During the Ligurian Republic (1797-1805) he left the religious life and embraced the hectic political life of the small republic. He joined the Constitutional Society, founded the newspaper Giornale degli amici del Popolo and translated plays and essays from French to Italian. Massucco wrote thirty editorials of the Giornale degli amici del popolo. He invited his readership to avoid any extremism and to live following the republican values instead of simply preaching them. After the end of the Ligurian republic, Massucco left the political life and went back to the religious life while assisting as private secretary the bishop of Genoa. This return to the religious life should not overshadow the importance of the revolutionary commitment of Massucco.

Besides this participation in political life, Massucco translated two French texts which had important consequences for the Ligurian Republic: Le Contrat social by Jean-Jacques Rousseau and the play Caius Gracchus by Marie-Joseph Chénier. Massucco provided an excellent translation of Rousseau’s text which circulated widely in Italy.

But even more revelatory of Massucco’s support of radical republicanism is the translation of Caius Gracchus. Chénier’s play was published at the beginning of 1792. It exalted the figure of the roman tribune Gracchus who fought for a comprehensive agrarian law and more broadly epitomized the figure of the people’s lawyer. A constant theme of the play is the confrontation between the defence of universal rights, declared by Caius, and the scepticism towards universalism expressed in the words of the consul Opimus who fought to defend aristocratic privileges. The play was particularly resonant in the Genoese context due to the social and political confrontations that tore up the young republic. On the one hand, the old aristocrat families, member of the ruling oligarchy, tried to limit the radicalism of the revolution; on the other hand, a large majority of workers and artisans wanted to achieve true republican equality.

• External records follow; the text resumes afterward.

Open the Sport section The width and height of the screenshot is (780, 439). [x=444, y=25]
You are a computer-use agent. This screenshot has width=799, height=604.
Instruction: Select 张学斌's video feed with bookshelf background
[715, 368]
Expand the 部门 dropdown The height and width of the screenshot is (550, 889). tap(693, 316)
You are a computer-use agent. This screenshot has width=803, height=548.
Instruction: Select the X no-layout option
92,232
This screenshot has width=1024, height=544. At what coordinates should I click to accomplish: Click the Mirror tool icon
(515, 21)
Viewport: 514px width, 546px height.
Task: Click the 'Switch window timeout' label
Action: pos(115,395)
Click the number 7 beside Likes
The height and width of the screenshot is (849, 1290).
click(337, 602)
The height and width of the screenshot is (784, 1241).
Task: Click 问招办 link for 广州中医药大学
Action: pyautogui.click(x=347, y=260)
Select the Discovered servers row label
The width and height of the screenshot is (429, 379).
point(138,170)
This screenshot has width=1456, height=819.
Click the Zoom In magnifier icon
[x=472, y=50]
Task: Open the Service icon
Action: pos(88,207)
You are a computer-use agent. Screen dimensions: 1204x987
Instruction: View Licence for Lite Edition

In 1814 Massucco translated Chateaubriand’s De Buonaparte, des Bourbons, et de la necessité de se rallier a nos princes légitimes, pour le bonheur de la France et celui de l'Europe. This text was an open act of accusation against all revolutionary conquests as well as all mistakes committed by the Emperor. At the eve of the Restoration, Massucco’s translation appeared as an attempt to obliterate his past commitment to the revolutionary cause. Yet, his translations of Rousseau and Chénier attest his former commitment to republican principles.